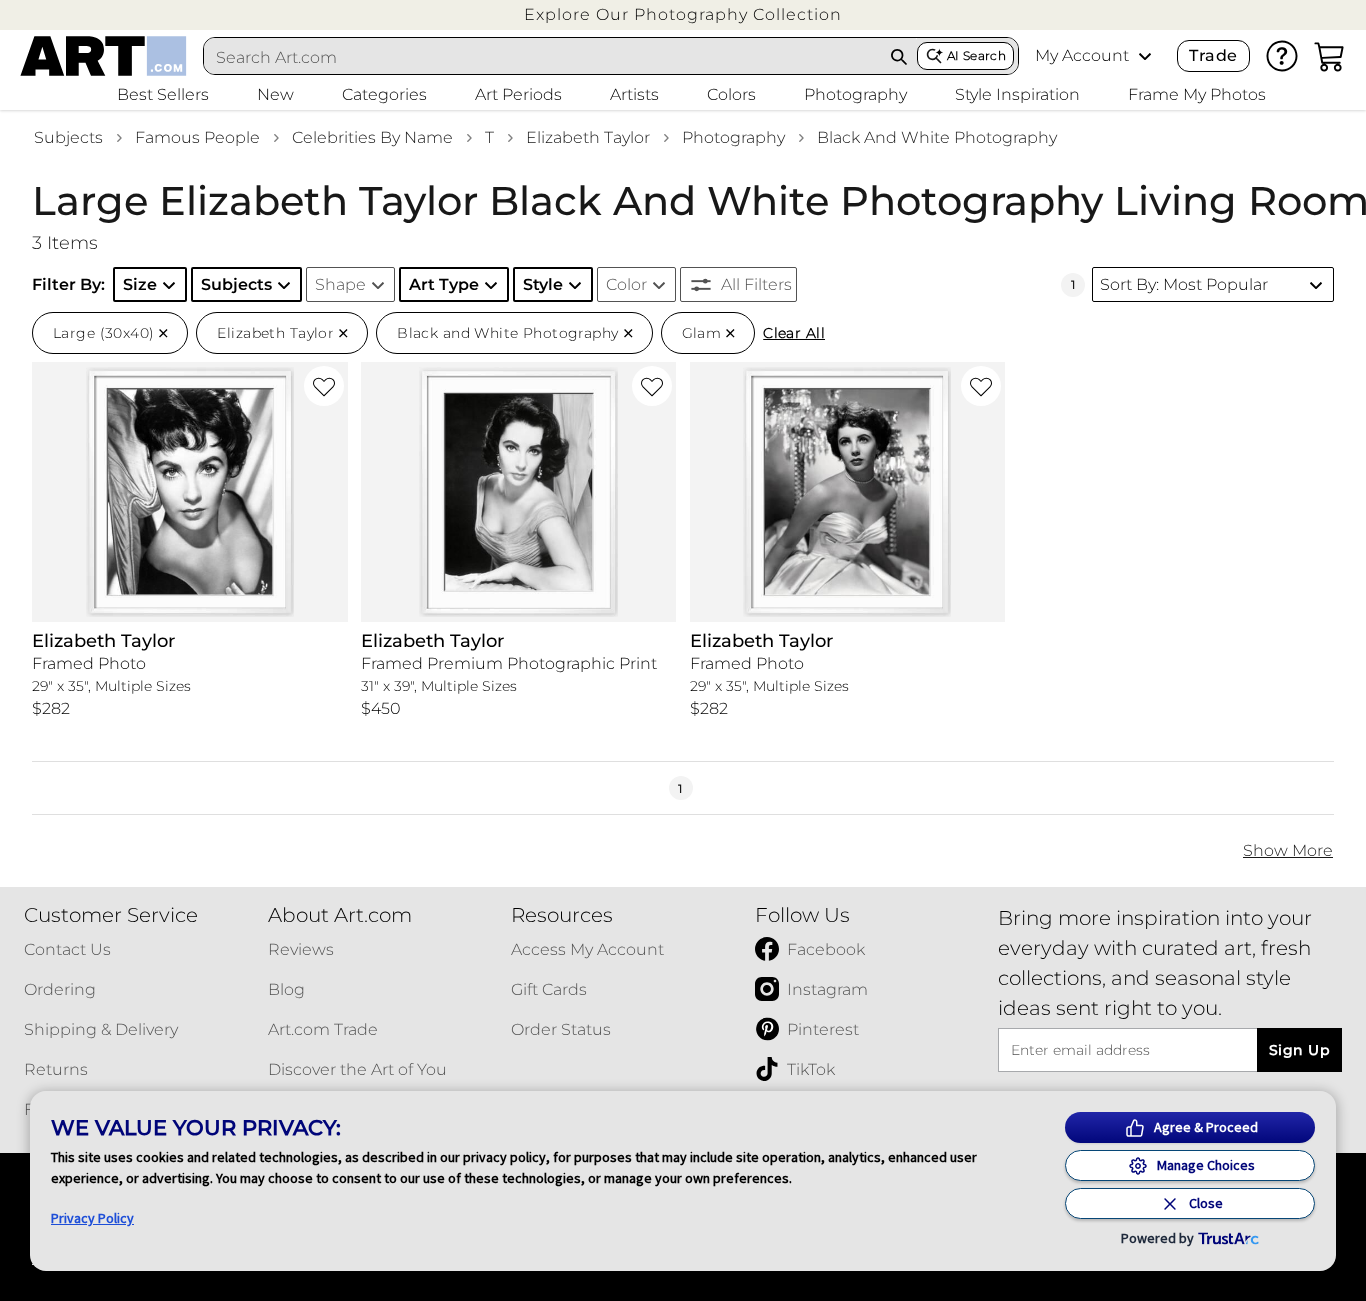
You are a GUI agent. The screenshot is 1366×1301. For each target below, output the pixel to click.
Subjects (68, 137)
--
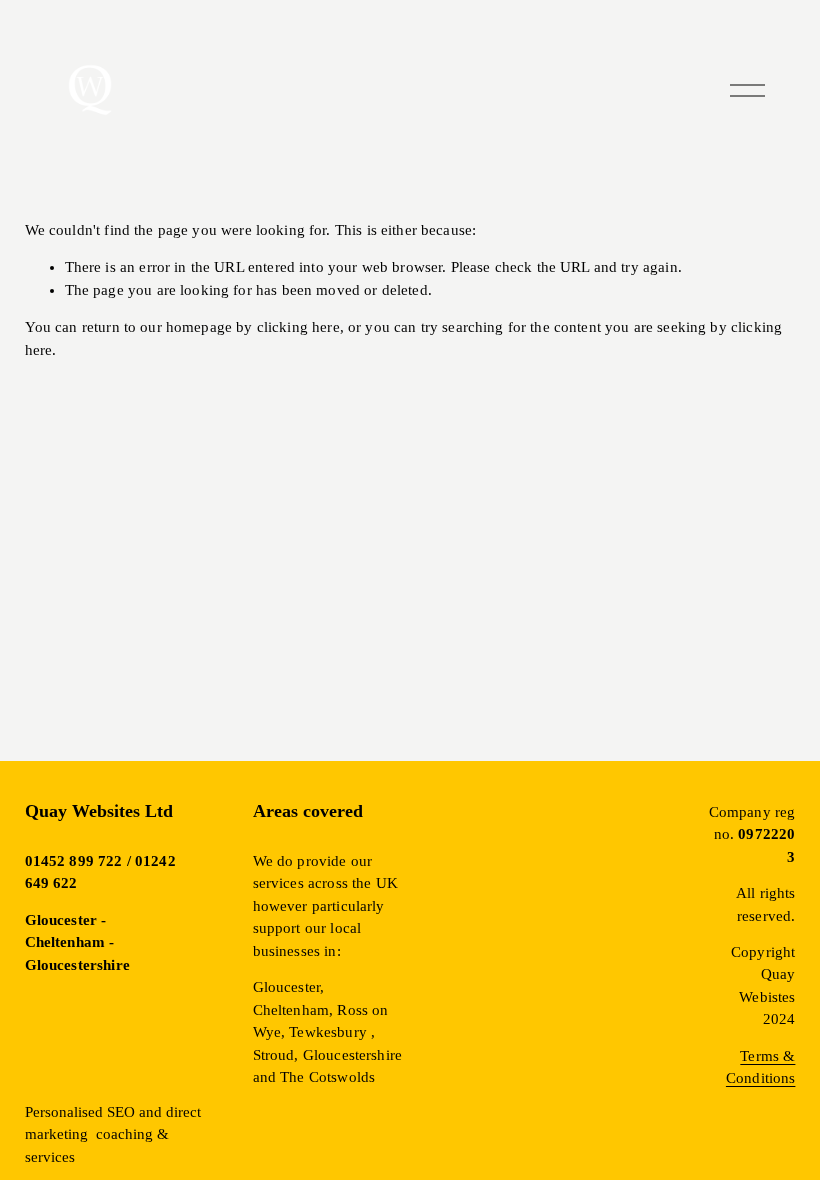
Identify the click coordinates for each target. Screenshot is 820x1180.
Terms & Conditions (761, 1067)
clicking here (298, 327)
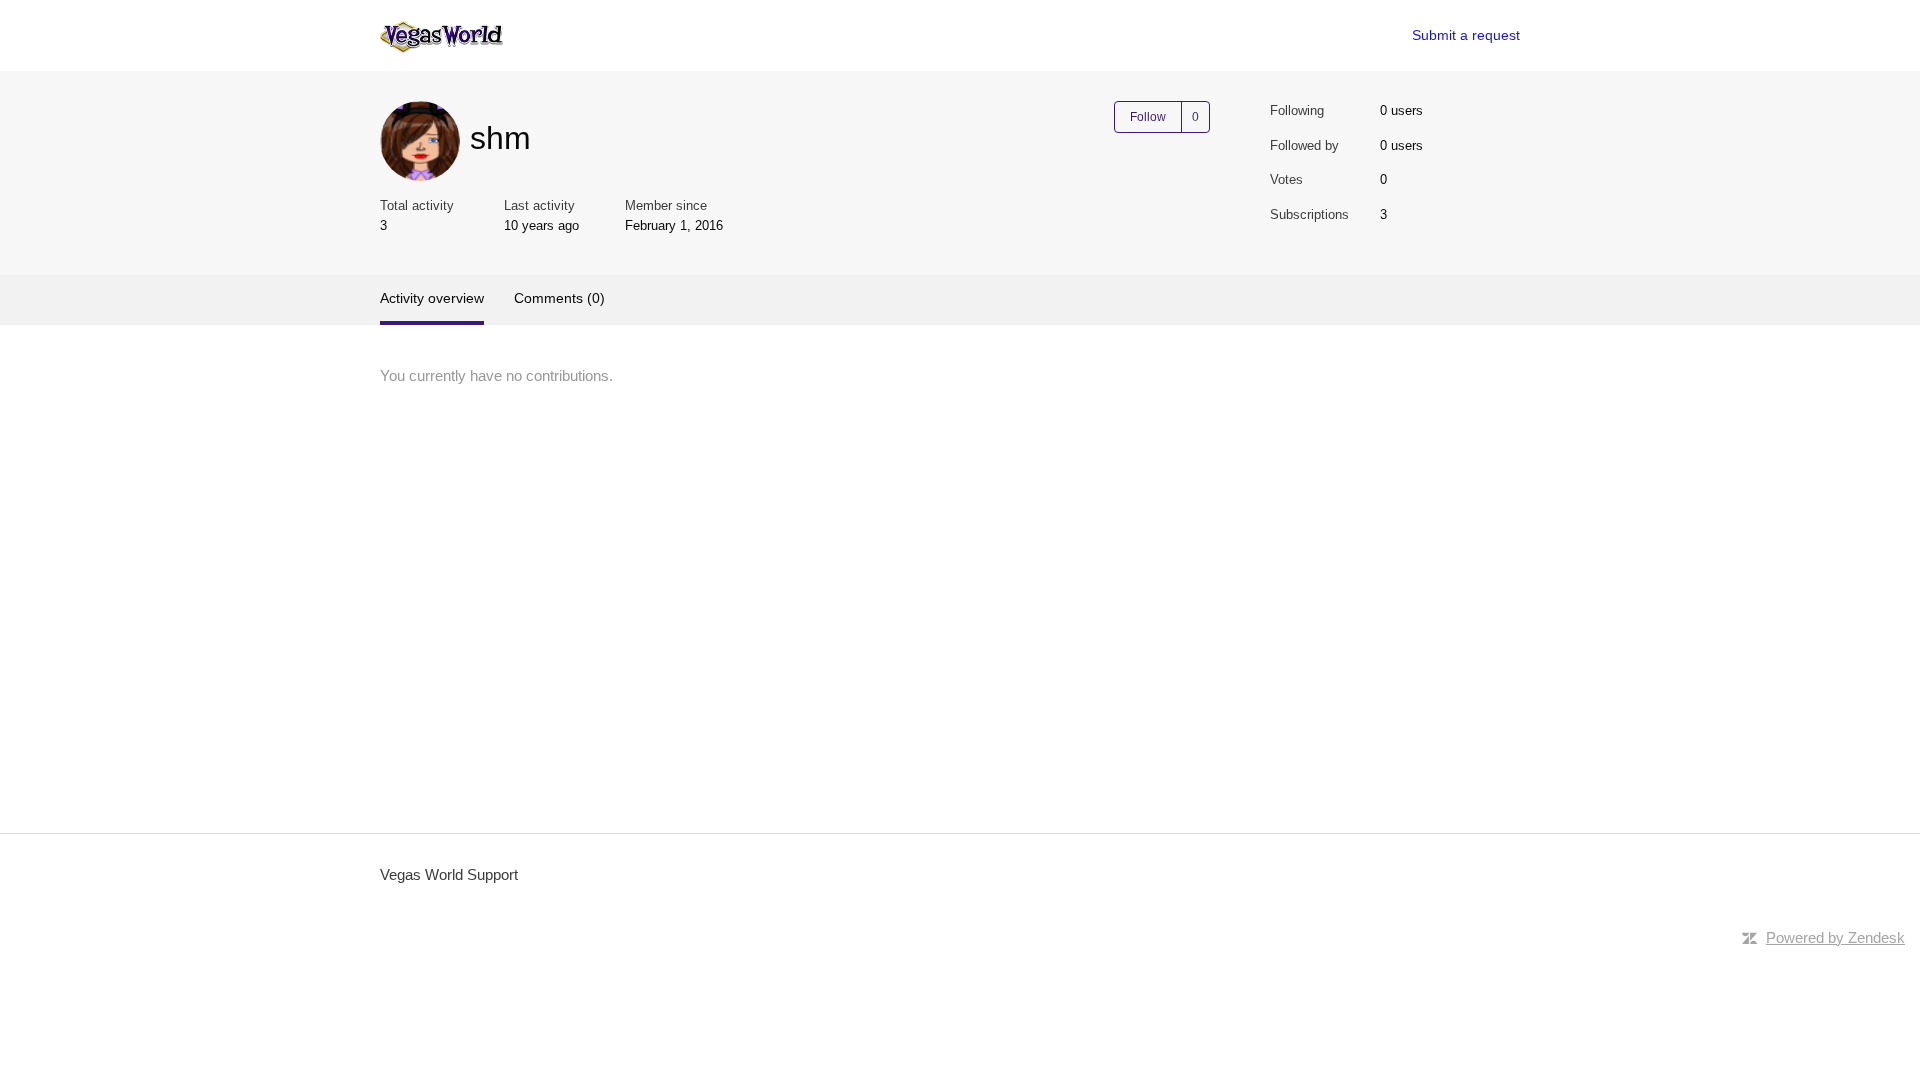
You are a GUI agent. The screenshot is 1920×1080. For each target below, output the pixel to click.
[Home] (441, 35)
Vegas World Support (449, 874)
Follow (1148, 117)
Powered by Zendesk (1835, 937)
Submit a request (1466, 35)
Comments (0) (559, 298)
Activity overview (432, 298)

Problem statement:
Send back exactly the lines of the listing above starting at the one with "Powered by Zendesk (1835, 937)" and ending at the one with "Activity overview (432, 298)", inclusive, and no others.

Task output:
Powered by Zendesk (1835, 937)
Submit a request (1466, 35)
Comments (0) (559, 298)
Activity overview (432, 298)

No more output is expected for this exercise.